The National Action Plan for Energy Efficiency is a private-public initiative begun in the fall of 2005 to create a sustainable, aggressive national commitment to energy efficiency through the collaborative efforts of gas and electric utilities, utility regulators, and other partner organizations. Such a commitment can take advantage of large opportunities in U.S. homes, buildings, and schools to reduce energy use, save billions on customer energy bills, and reduce the need for new power supplies. National Action Plan Leadership Group members are identifying key barriers limiting greater U.S. investment in energy efficiency, and developing and documenting sound business practices for removing these barriers.

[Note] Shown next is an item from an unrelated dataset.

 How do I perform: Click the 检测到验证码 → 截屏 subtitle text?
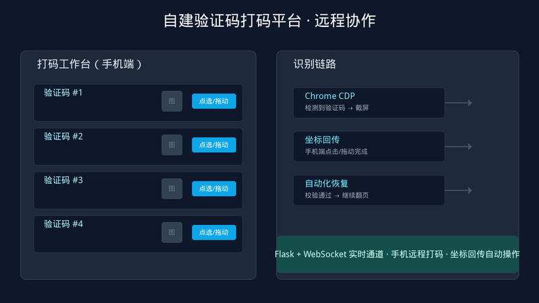(336, 108)
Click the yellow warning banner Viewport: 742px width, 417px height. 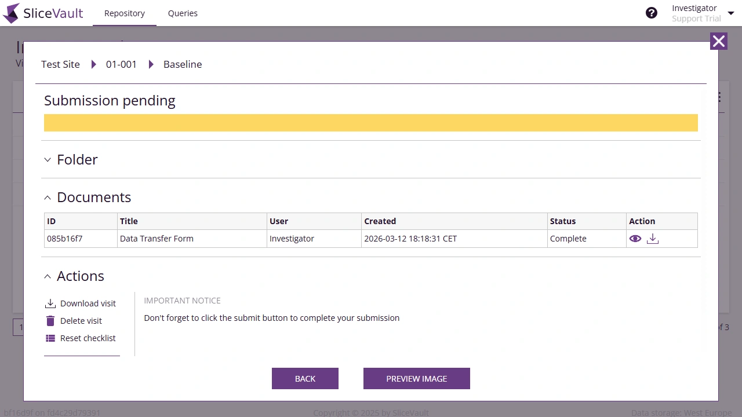(370, 122)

The Leadership Group members and Observers have been joined by numerous other key stakeholders in making commitments under the National Action Plan to work within their own organizations and across their spheres of influence to increase attention to, remove barriers to, and increase investment in cost-effective energy efficiency.
Goals
The goal of the National Action Plan for Energy Efficiency is to create a sustainable, aggressive national commitment to energy efficiency through gas and electric utilities, utility regulators, and partner organizations.

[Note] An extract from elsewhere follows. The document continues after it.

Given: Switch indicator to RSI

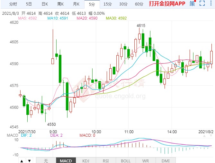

The National Action Plan for Energy Efficiency recommends five key strategies that all energy stakeholders should commit to in order to help meet our nation's energy challenges:
- Recognize energy efficiency as a high-priority energy resource.
- Make a strong, long-term commitment to implement cost-effective energy efficiency as a resource.

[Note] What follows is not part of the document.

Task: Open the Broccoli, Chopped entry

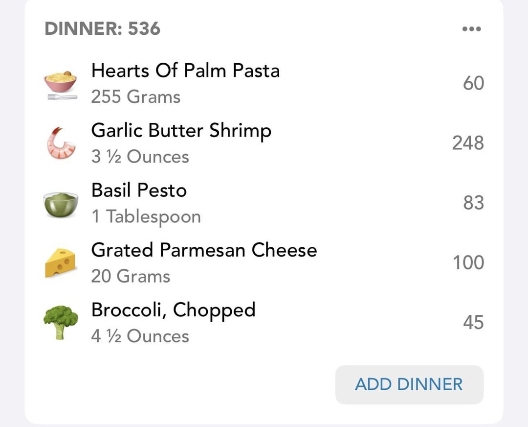Action: 264,322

- Broadly communicate the benefits of and opportunities for energy efficiency.
- Provide sufficient, timely, and stable program funding to deliver energy efficiency where cost-effective.
- Modify policies to align utility incentives with the delivery of cost-effective energy efficiency, and modify ratemaking practices to promote energy efficiency investments.
Nearly 120 organizations have taken action to help make the action plan a reality; more than 30 have committed in the past year. These commitments to energy efficiency, from 42 utility commissions and other state and local agencies, 34 utilities, 7 large-end-users, and more than 37 other organizations, have helped remove barriers to energy efficiency by establishing and supporting state-level collaborative processes, starting new energy efficiency programs, exploring policies and efforts to align utility incentives with cost effective energy efficiency, educating stakeholders, and meeting aggressive energy savings goals.
Resources
The Action Plan Leadership Group also released a number of "how-to" resources to help parties meet their commitments to energy efficiency. Some of these are available as Adobe Acrobat PDFs. Download Adobe Reader. Key materials include:
- National Action Plan for Energy Efficiency Report: Full Report (PDF 4.9 MB)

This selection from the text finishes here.